> [Extracted entries]:
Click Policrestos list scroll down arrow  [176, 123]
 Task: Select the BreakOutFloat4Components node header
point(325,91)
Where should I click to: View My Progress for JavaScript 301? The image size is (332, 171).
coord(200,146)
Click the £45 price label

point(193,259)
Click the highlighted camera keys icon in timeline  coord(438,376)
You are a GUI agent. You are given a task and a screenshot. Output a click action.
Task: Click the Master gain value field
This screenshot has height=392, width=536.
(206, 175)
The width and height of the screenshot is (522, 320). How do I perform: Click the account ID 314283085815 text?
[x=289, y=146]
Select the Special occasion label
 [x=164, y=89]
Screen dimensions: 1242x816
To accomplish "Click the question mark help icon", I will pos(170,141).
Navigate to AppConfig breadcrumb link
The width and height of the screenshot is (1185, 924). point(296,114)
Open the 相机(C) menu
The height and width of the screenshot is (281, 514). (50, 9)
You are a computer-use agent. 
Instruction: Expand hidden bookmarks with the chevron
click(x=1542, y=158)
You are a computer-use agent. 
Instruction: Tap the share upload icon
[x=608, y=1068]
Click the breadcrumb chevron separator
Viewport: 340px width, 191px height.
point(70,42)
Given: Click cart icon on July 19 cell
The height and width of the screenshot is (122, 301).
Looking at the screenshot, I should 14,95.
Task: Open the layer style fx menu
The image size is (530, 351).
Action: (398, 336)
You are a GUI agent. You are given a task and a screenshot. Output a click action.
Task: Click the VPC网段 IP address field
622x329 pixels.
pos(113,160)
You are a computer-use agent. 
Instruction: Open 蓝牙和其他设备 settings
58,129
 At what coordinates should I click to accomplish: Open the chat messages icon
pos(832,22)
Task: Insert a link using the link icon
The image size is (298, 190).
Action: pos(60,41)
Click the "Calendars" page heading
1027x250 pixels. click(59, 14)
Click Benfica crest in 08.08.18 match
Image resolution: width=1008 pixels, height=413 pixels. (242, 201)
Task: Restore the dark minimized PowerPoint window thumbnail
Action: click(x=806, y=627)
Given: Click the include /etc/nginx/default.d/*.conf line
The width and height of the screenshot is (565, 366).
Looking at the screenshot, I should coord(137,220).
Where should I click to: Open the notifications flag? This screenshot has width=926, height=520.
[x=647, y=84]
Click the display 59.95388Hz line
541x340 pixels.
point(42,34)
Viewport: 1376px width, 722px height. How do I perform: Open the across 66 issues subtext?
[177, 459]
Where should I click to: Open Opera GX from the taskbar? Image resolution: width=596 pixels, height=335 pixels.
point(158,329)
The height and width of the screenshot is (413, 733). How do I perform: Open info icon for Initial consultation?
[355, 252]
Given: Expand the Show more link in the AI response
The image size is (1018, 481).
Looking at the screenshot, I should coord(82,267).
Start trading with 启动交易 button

> [Exercise description]: Extract every line of the records above verbatim, keeping the original order and wording.

> [Full answer]:
Click Policrestos list scroll down arrow  [176, 123]
 Task: Select the BreakOutFloat4Components node header
point(325,91)
Where should I click to: View My Progress for JavaScript 301? The image size is (332, 171).
coord(200,146)
Click the £45 price label

point(193,259)
Click the highlighted camera keys icon in timeline  coord(438,376)
You are a GUI agent. You are given a task and a screenshot. Output a click action.
Task: Click the Master gain value field
This screenshot has height=392, width=536.
(206, 175)
The width and height of the screenshot is (522, 320). How do I perform: Click the account ID 314283085815 text?
[x=289, y=146]
Select the Special occasion label
 [x=164, y=89]
Screen dimensions: 1242x816
To accomplish "Click the question mark help icon", I will pos(170,141).
Navigate to AppConfig breadcrumb link
The width and height of the screenshot is (1185, 924). point(296,114)
Open the 相机(C) menu
The height and width of the screenshot is (281, 514). (50, 9)
You are a computer-use agent. 
Instruction: Expand hidden bookmarks with the chevron
click(x=1542, y=158)
You are a computer-use agent. 
Instruction: Tap the share upload icon
[x=608, y=1068]
Click the breadcrumb chevron separator
Viewport: 340px width, 191px height.
point(70,42)
Given: Click cart icon on July 19 cell
The height and width of the screenshot is (122, 301).
Looking at the screenshot, I should 14,95.
Task: Open the layer style fx menu
The image size is (530, 351).
Action: (398, 336)
You are a GUI agent. You are given a task and a screenshot. Output a click action.
Task: Click the VPC网段 IP address field
622x329 pixels.
pos(113,160)
You are a computer-use agent. 
Instruction: Open 蓝牙和其他设备 settings
58,129
 At what coordinates should I click to accomplish: Open the chat messages icon
pos(832,22)
Task: Insert a link using the link icon
The image size is (298, 190).
Action: pos(60,41)
Click the "Calendars" page heading
1027x250 pixels. click(59, 14)
Click Benfica crest in 08.08.18 match
Image resolution: width=1008 pixels, height=413 pixels. (242, 201)
Task: Restore the dark minimized PowerPoint window thumbnail
Action: click(x=806, y=627)
Given: Click the include /etc/nginx/default.d/*.conf line
The width and height of the screenshot is (565, 366).
Looking at the screenshot, I should coord(137,220).
Where should I click to: Open the notifications flag? This screenshot has width=926, height=520.
[x=647, y=84]
Click the display 59.95388Hz line
541x340 pixels.
point(42,34)
Viewport: 1376px width, 722px height. How do I perform: Open the across 66 issues subtext?
[177, 459]
Where should I click to: Open Opera GX from the taskbar? Image resolution: width=596 pixels, height=335 pixels.
point(158,329)
The height and width of the screenshot is (413, 733). How do I perform: Open info icon for Initial consultation?
[355, 252]
Given: Expand the Show more link in the AI response
The image size is (1018, 481).
Looking at the screenshot, I should coord(82,267).
Start trading with 启动交易 button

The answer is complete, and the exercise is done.